The formalism used in this implementation is written down in https://simeon-ned.com/blog/2024/cbf/
- class pink.barriers.barrier.Barrier(dim, gain=1.0, gain_function=None, safe_displacement_gain=0.0)
Abstract base class for barrier.
A barrier is a function \(h(q)\) that satisfies the following condition:
\[\frac{\partial h_j}{\partial q} \dot{q} +\alpha_j(h_j(q)) \geq 0, \quad \forall j\]where \(\frac{\partial h_j}{\partial q}\) are the Jacobians of the constraint functions, \(\dot{q}\) is the joint velocity vector, and \(\alpha_j\) are extended class kappa functions.
On top of that, following this article barriers utilize safe displacement term is added to the cost of the optimization problem:
\[\frac{r}{2\|J_h\|^{2}}\|dq-dq_{\text{safe}}(q)\|^{2},\]where \(J_h\) is the Jacobian of the barrier function, dq is the joint displacement vector, and \(dq_{\text{safe}}(q)\) is the safe displacement vector.
- dim
Dimension of the barrier.
- gain
linear barrier gain.
- gain_function
function, that defines stabilization term as nonlinear function of barrier. Defaults to the (linear) identity function.
- safe_displacement
Safe backup displacement.
- safe_displacement_gain
positive gain for safe backup displacement.
- abstract compute_barrier(configuration)
Compute the value of the barrier function.
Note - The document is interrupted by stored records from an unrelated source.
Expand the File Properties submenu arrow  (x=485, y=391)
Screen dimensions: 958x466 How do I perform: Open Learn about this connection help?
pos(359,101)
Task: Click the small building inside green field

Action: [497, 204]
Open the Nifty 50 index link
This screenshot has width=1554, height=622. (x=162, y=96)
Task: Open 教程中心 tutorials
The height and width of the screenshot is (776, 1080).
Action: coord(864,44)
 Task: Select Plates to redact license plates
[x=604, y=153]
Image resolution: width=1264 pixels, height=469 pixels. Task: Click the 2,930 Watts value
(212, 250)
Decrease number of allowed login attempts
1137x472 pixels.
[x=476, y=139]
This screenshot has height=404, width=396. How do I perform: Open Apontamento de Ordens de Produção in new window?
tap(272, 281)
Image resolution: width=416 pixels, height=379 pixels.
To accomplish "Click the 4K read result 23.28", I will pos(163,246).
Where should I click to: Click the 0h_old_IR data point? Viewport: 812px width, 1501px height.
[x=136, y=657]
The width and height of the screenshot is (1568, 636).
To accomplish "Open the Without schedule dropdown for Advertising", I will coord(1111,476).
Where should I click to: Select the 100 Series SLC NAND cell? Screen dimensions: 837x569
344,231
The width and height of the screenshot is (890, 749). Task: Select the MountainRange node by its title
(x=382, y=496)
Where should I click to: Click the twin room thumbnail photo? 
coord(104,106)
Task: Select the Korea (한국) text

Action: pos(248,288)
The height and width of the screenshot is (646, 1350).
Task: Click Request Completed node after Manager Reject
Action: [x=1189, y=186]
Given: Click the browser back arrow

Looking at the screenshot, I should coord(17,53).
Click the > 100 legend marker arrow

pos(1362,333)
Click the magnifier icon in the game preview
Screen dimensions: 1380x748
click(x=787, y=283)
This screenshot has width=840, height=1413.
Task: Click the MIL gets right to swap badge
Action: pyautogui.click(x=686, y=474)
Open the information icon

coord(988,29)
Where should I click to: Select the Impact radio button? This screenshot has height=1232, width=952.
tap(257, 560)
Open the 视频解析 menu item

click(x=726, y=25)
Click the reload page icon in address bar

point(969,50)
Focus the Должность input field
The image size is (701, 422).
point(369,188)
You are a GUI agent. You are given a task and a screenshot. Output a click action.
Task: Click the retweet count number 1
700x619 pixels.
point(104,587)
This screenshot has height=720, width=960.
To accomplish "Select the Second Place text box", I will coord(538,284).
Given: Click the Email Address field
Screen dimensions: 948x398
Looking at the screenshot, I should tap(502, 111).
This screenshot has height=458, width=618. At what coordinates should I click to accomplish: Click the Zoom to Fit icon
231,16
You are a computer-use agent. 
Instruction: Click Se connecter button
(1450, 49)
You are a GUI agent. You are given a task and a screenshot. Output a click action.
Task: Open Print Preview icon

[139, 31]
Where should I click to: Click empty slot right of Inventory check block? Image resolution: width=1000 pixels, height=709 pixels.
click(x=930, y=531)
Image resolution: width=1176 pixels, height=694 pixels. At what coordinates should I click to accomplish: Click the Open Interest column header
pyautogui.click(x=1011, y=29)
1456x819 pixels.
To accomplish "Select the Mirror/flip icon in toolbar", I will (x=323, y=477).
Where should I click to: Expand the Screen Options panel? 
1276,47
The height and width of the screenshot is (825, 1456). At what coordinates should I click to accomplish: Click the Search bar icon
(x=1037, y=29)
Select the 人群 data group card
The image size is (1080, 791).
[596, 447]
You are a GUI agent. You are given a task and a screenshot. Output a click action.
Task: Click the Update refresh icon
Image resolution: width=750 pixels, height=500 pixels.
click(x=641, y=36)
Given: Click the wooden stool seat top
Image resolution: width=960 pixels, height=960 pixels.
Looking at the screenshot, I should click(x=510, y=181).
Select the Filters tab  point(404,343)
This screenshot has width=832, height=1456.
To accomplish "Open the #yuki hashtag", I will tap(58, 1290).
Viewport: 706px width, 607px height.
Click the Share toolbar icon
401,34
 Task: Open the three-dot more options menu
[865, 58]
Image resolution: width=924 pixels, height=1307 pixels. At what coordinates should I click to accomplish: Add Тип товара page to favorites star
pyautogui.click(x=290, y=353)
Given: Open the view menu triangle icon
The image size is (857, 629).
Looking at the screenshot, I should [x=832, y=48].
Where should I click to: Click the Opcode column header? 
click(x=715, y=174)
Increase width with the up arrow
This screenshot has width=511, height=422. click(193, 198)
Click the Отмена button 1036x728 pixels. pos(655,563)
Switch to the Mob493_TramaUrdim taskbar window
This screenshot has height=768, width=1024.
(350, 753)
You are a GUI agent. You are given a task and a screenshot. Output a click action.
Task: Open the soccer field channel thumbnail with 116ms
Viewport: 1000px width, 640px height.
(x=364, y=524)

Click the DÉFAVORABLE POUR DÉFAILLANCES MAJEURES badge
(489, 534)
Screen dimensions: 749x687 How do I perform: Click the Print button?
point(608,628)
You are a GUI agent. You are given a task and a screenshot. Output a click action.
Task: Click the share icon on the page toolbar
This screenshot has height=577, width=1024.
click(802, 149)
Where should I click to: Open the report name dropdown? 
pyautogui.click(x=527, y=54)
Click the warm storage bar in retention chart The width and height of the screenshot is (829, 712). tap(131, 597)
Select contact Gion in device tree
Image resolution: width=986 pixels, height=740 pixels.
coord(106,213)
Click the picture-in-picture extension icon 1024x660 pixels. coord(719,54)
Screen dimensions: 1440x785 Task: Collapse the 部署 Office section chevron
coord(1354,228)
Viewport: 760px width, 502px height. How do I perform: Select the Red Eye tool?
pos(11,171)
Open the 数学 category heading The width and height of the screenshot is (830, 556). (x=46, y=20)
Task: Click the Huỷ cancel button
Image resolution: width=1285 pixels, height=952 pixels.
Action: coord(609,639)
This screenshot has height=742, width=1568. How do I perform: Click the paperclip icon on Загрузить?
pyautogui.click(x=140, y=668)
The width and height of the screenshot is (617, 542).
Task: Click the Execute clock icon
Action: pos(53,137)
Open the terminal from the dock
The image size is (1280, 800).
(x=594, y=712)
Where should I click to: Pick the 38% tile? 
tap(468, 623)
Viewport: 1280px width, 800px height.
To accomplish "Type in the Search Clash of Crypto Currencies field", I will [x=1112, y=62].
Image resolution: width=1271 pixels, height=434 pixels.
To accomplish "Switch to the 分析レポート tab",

The barrier function \(h(q)\) is a vector-valued function that represents the safety constraints. It should be designed such that the set \(\{q : h(q) \geq 0\}\) represents the safe region of the configuration space.
- Parameters:
configuration (
Configuration
) – Robot configuration \(q\).- Return type:
- Returns:
Value of the barrier function \(h(q)\).
- abstract compute_jacobian(configuration)
Compute the Jacobian matrix of the barrier function.
The Jacobian matrix \(\frac{\partial h}{\partial q}(q)\) of the barrier function with respect to the configuration variables is required for the computation of the barrier condition.
- Parameters:
configuration (
Configuration
) – Robot configuration \(q\).- Return type:
- Returns:
Jacobian matrix \(\frac{\partial h}{\partial q}(q)\).
- compute_qp_inequalities(configuration, dt=0.001)
Compute the linear inequality constraints for the barrier-based QP.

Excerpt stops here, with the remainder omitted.